Can You Answer These Internet Marketing Questions?
How should your client's site be organized to maximize sales? A single page? Multiple pages? Long sales copy? Short sales copy? What does the product have to do with this decision?
Should the site be focused on a single product, or multiple products?
Should your client build a list? Why?
What is a squeeze page?
What is an auto-responder? Should your client use one? How do you set one up?
How do visitors eyes move when they visit your site, so you can decide where to place the most important information?
How can you best use color to maximize response?
What are the importance and features of good headlines and sub-headlines?
What is Google AdSense? Should you place it on the site? If so, where is the most effective place to put it?
What is viral marketing, should you use it and how do you implement this technique?
What is split-testing? Should your client be doing this?
What are the different ways to display links to affiliate products?
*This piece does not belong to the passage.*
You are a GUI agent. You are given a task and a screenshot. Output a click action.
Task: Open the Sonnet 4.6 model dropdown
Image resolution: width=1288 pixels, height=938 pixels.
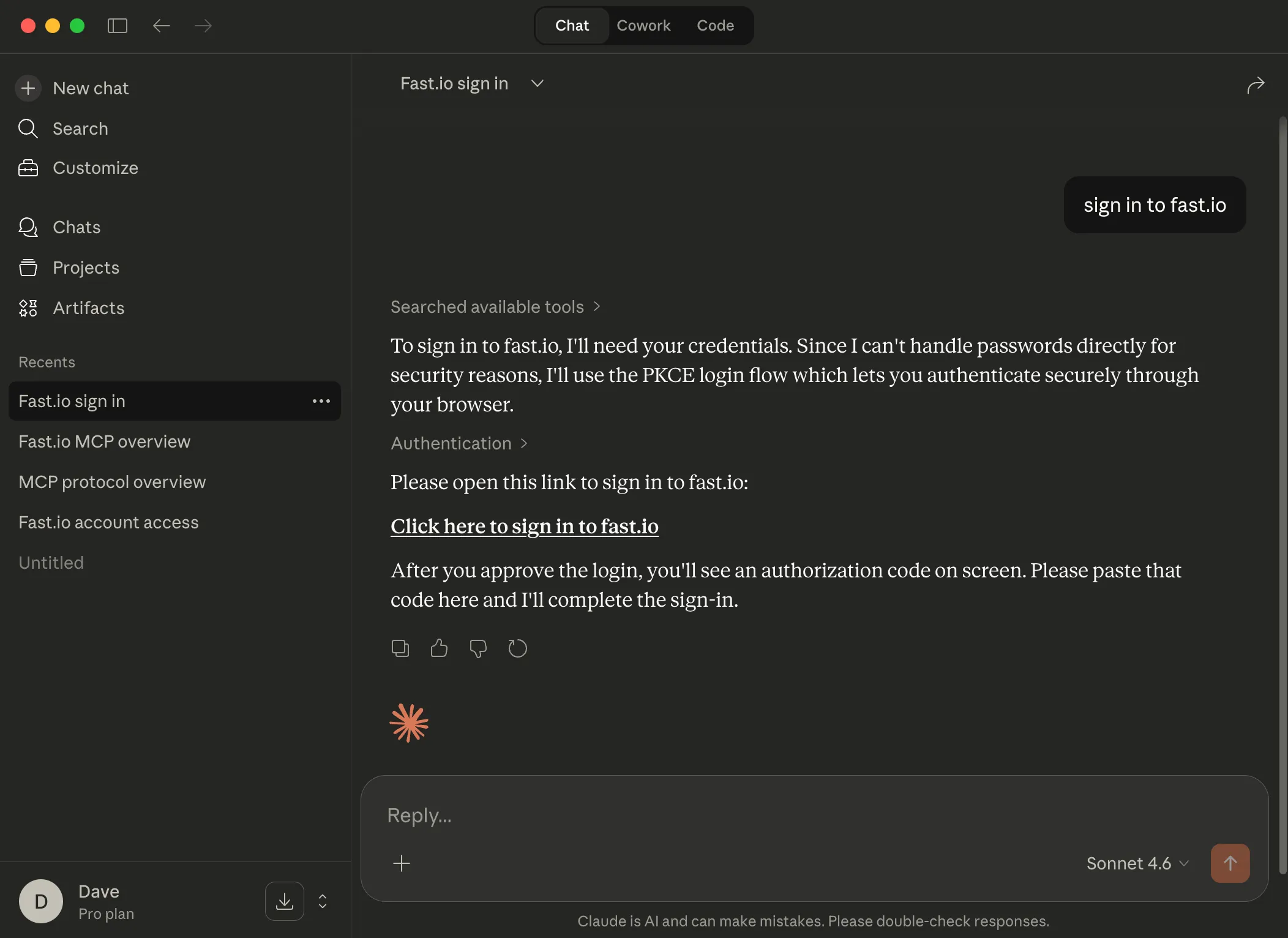coord(1136,863)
Should you cloak them?
If you don't know the answers to the above questions (or don't even understand the questions), you are leaving money on the table for your client and yourself.
The Gold Rush All Over Again
Like the California Gold Rush, hundreds of thousands of people are streaming onto the Internet in search of their fame and fortune. Do you know who made the real money during the Gold Rush? It was the entrepreneurs who provided goods and services to the gold prospectors (very few prospectors made any money at all).
As a designer, you're in a position to provide services to the hundreds of thousands of Internet prospectors.
Side benefit: What you learn can be employed to promote your own site.